Ignatz (aka Sam Heldman) is right to argue that constitutional law is a fundamentally political enterprise. People have a strong political interest in seeing Supreme Court decisions go one way or the other, and to pretend otherwise is disingenuous. Roger Pilon (the author of the second quote) wants to make a distinction between “activist” and “active” judges. It’s an untenable distinction: Pilon is just saying the former are bad, because they falsely read their political beliefs into the constitution, but the latter are good because—- what a conincidence—- they truthfully read his political beliefs out of the constitution. Heldman is right to say “Aargh!”

In another sense, however, Pilon is onto something (though not what he thinks). The most important thing about the Supreme Court’s decisions is that they be accepted as legitimate. For this to happen, their rulings cannot be handed down simply as expressions of political preference. From the point of view of its staff, the machinery of legal reasoning and procedure cannot simply be a ritual means of effecting political goals. Art Stinchcombe puts it better than I could:

Thus it is only because we imagine that justice will be served that we set up the whole apparatus of appealsof judges guessing what each other will sayto demand that they obey the legitimizing formal procedures … In short, the acceptance of the idea that the appellate court was a ritual would destroy its legitimacy.

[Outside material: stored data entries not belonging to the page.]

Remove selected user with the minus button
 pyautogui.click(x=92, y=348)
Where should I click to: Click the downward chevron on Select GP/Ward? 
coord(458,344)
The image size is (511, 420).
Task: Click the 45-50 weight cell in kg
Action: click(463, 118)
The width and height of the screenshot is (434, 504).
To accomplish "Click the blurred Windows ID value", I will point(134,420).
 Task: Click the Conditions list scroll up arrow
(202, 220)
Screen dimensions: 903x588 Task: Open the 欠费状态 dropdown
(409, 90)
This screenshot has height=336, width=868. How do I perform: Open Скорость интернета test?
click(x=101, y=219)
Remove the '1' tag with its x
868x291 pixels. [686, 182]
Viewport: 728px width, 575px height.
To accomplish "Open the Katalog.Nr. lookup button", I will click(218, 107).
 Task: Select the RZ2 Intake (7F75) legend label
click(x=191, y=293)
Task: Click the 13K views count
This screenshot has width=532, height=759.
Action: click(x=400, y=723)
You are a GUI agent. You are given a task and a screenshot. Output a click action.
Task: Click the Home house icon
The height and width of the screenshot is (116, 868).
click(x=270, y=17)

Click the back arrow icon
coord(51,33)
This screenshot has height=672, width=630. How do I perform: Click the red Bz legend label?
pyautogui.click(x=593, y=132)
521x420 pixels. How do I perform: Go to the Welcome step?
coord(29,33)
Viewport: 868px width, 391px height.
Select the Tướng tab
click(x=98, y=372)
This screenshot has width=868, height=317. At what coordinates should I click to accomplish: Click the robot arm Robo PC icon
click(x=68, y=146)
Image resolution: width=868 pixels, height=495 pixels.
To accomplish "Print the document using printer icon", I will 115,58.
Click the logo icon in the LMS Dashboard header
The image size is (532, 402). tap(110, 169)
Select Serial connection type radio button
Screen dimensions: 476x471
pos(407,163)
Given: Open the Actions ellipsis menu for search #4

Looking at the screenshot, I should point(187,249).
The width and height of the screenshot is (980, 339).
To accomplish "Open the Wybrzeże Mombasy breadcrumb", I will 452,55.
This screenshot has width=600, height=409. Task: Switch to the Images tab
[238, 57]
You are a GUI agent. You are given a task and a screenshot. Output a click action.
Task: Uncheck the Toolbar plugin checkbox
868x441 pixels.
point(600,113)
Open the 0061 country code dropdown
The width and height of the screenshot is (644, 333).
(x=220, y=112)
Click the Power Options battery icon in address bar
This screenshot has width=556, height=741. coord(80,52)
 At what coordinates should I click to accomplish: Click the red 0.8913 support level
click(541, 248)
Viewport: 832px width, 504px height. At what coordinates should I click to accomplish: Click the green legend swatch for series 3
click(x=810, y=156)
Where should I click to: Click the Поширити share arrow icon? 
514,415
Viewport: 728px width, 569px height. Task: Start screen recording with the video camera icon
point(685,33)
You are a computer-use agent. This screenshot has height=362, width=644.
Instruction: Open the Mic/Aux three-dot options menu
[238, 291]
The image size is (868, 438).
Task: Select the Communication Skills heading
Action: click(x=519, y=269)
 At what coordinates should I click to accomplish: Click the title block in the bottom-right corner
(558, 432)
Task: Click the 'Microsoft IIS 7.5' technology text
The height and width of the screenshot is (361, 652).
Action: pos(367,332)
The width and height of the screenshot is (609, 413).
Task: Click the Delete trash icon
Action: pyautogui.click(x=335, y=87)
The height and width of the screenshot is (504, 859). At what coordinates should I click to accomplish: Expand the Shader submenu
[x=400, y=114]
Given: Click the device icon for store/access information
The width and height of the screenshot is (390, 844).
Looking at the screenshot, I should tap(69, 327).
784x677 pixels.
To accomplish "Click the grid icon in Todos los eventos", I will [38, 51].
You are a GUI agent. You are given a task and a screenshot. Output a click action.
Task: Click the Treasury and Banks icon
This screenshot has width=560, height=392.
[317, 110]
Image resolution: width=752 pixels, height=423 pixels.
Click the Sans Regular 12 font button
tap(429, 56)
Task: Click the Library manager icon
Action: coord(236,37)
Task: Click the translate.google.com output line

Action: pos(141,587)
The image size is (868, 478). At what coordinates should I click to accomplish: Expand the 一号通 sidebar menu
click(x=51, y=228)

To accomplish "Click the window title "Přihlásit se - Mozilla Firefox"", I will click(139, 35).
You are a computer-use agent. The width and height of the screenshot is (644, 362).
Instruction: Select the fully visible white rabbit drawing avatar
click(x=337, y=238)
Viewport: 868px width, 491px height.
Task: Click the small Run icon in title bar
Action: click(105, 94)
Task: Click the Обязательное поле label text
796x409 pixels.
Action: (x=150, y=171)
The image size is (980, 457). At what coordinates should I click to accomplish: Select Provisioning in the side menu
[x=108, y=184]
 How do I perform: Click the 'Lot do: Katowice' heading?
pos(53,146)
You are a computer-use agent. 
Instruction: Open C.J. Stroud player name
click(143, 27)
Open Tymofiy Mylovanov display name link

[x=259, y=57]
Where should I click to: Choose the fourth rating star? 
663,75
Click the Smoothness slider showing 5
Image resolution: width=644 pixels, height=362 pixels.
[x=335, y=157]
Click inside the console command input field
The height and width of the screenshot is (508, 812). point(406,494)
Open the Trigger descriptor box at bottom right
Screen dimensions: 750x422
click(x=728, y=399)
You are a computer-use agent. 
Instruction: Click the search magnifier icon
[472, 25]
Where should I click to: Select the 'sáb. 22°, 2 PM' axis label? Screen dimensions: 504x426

[W]hy is it that intermediate appellate courts take producing opinions with those ritual marks so seriously, as opposed to saying they guess the Supreme Court might decide yes (or no) and leaving it at that? … In short, why is formality never enough for legitimacy, without some conviction that the formality is just a more abstract form of the substance? …

I believe we have recently underestimated the degree to which people accept institutions because they think the institutions have the right answer, because institutions embody a value that the people also accept. (”On the Virtues of the Old Institutionalism”, Annual Review of Sociology 1997, 1-18.)

Stinchcombe is making a subtle point. He’s not saying that judges discern the “true law”, a la Pilon, but rather that the law could not work as an institution if its staff were not committed to a substantive value of justice. If they accepted that they were implementing a political agenda, then the ritual trappings of the law—- all those footnotes and precedents, all those robes and gavels—- wouldn’t mean anything. This doesn’t mean they aren’t also doing politics, but it does mean they can’t see themselves in that light and keep their legitimacy at the same time.

Where does this leave us? Sam Heldman is right that law is politics, but such a view could never be the law’s theory of itself. I think I’ve seen this problem show up in my very limited reading around in pop jurisprudence. A lot of this stuff wants to develop some theory of what the constitution is and how it should be interpreted, and do so in a manner that judges could use—- i.e., in a manner committed to some principle of substantive justice. At the same time, the author will have a particular legislative program in mind, a set of decisions he or she wants the court to make. The goal is to jerry-rig the jurisprudence so that it legitimates the policy agenda. The problem is that this goal cannot be admitted, for then the project would lose its claim to legitimacy and thus no longer be workable.

Some writers grasp the nettle. Duncan Kennedy heads towards a sociology of law that, whatever its merits, could never be the official value system of the people who staff legal institutions. Richard Posner tries to subordinate law to his own image of applied social science, perhaps with greater success. Cass Sunstein (and his originalist opposite numbers) are caught in the middle. But I’m in pretty unfamiliar territory here, so this is just speculative.

My intuition is that the best (most empirically plausible) theory of the law as an institution will not be one that the staff of that institution could ever rely on, because it would take the law’s legitimacy as something to be explained rather than established.

I have a feeling I just rediscovered a basic point appearing about 20 minutes into the second lecture of a 200-level Soc of Law course. But never mind.